* **EXERCISE DETAILS**
Exactly as written, repeat all of the records below.

* **RECORDS TO PROCESS**
**********

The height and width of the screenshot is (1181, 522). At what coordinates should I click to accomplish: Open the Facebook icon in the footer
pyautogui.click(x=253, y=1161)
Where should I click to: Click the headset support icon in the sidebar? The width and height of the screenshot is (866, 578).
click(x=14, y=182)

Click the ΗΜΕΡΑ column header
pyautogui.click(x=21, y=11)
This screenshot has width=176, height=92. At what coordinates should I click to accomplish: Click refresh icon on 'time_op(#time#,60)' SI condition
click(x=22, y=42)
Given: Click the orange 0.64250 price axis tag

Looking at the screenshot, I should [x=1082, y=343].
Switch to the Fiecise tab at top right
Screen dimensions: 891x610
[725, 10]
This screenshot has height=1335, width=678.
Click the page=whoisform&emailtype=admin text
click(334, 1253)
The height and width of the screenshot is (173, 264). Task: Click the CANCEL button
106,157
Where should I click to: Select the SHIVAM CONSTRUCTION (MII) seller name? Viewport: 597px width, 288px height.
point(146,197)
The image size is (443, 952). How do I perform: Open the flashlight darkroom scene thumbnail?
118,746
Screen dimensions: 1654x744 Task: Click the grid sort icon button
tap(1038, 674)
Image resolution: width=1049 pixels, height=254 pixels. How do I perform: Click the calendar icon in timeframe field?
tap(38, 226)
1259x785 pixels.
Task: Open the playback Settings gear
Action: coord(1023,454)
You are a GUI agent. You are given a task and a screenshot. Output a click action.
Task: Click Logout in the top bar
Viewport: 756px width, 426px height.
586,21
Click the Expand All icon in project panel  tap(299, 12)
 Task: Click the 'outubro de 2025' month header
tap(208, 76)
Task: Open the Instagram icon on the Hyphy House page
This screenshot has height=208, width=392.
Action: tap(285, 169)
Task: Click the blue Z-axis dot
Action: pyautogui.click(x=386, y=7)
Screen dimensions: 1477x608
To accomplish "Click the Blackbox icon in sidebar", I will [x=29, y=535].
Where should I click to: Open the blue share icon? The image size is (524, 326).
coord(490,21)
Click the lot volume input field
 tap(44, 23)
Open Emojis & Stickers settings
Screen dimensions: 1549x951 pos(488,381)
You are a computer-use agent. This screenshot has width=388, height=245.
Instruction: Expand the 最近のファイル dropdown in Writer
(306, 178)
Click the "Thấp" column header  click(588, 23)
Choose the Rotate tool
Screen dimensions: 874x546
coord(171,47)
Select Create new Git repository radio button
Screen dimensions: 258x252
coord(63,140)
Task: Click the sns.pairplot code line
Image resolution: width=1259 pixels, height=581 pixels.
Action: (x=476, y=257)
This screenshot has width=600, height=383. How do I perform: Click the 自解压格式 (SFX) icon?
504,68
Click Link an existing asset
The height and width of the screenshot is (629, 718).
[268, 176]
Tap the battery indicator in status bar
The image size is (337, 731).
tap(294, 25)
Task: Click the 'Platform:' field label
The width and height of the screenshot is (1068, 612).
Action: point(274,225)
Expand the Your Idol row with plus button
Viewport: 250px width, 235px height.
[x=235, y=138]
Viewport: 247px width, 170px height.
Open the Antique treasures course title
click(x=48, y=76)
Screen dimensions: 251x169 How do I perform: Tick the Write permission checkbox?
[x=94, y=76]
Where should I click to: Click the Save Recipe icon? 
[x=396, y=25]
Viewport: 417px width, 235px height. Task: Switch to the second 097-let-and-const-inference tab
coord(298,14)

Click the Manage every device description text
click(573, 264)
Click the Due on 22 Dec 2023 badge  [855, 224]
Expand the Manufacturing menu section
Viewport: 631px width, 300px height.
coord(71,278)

**********

* **SOLUTION**
The height and width of the screenshot is (1181, 522). At what coordinates should I click to accomplish: Open the Facebook icon in the footer
pyautogui.click(x=253, y=1161)
Where should I click to: Click the headset support icon in the sidebar? The width and height of the screenshot is (866, 578).
click(x=14, y=182)

Click the ΗΜΕΡΑ column header
pyautogui.click(x=21, y=11)
This screenshot has width=176, height=92. At what coordinates should I click to accomplish: Click refresh icon on 'time_op(#time#,60)' SI condition
click(x=22, y=42)
Given: Click the orange 0.64250 price axis tag

Looking at the screenshot, I should [x=1082, y=343].
Switch to the Fiecise tab at top right
Screen dimensions: 891x610
[725, 10]
This screenshot has height=1335, width=678.
Click the page=whoisform&emailtype=admin text
click(334, 1253)
The height and width of the screenshot is (173, 264). Task: Click the CANCEL button
106,157
Where should I click to: Select the SHIVAM CONSTRUCTION (MII) seller name? Viewport: 597px width, 288px height.
point(146,197)
The image size is (443, 952). How do I perform: Open the flashlight darkroom scene thumbnail?
118,746
Screen dimensions: 1654x744 Task: Click the grid sort icon button
tap(1038, 674)
Image resolution: width=1049 pixels, height=254 pixels. How do I perform: Click the calendar icon in timeframe field?
tap(38, 226)
1259x785 pixels.
Task: Open the playback Settings gear
Action: coord(1023,454)
You are a GUI agent. You are given a task and a screenshot. Output a click action.
Task: Click Logout in the top bar
Viewport: 756px width, 426px height.
586,21
Click the Expand All icon in project panel  tap(299, 12)
 Task: Click the 'outubro de 2025' month header
tap(208, 76)
Task: Open the Instagram icon on the Hyphy House page
This screenshot has height=208, width=392.
Action: tap(285, 169)
Task: Click the blue Z-axis dot
Action: pyautogui.click(x=386, y=7)
Screen dimensions: 1477x608
To accomplish "Click the Blackbox icon in sidebar", I will [x=29, y=535].
Where should I click to: Open the blue share icon? The image size is (524, 326).
coord(490,21)
Click the lot volume input field
 tap(44, 23)
Open Emojis & Stickers settings
Screen dimensions: 1549x951 pos(488,381)
You are a computer-use agent. This screenshot has width=388, height=245.
Instruction: Expand the 最近のファイル dropdown in Writer
(306, 178)
Click the "Thấp" column header  click(588, 23)
Choose the Rotate tool
Screen dimensions: 874x546
coord(171,47)
Select Create new Git repository radio button
Screen dimensions: 258x252
coord(63,140)
Task: Click the sns.pairplot code line
Image resolution: width=1259 pixels, height=581 pixels.
Action: (x=476, y=257)
This screenshot has width=600, height=383. How do I perform: Click the 自解压格式 (SFX) icon?
504,68
Click Link an existing asset
The height and width of the screenshot is (629, 718).
[268, 176]
Tap the battery indicator in status bar
The image size is (337, 731).
tap(294, 25)
Task: Click the 'Platform:' field label
The width and height of the screenshot is (1068, 612).
Action: point(274,225)
Expand the Your Idol row with plus button
Viewport: 250px width, 235px height.
[x=235, y=138]
Viewport: 247px width, 170px height.
Open the Antique treasures course title
click(x=48, y=76)
Screen dimensions: 251x169 How do I perform: Tick the Write permission checkbox?
[x=94, y=76]
Where should I click to: Click the Save Recipe icon? 
[x=396, y=25]
Viewport: 417px width, 235px height. Task: Switch to the second 097-let-and-const-inference tab
coord(298,14)

Click the Manage every device description text
click(573, 264)
Click the Due on 22 Dec 2023 badge  [855, 224]
Expand the Manufacturing menu section
Viewport: 631px width, 300px height.
coord(71,278)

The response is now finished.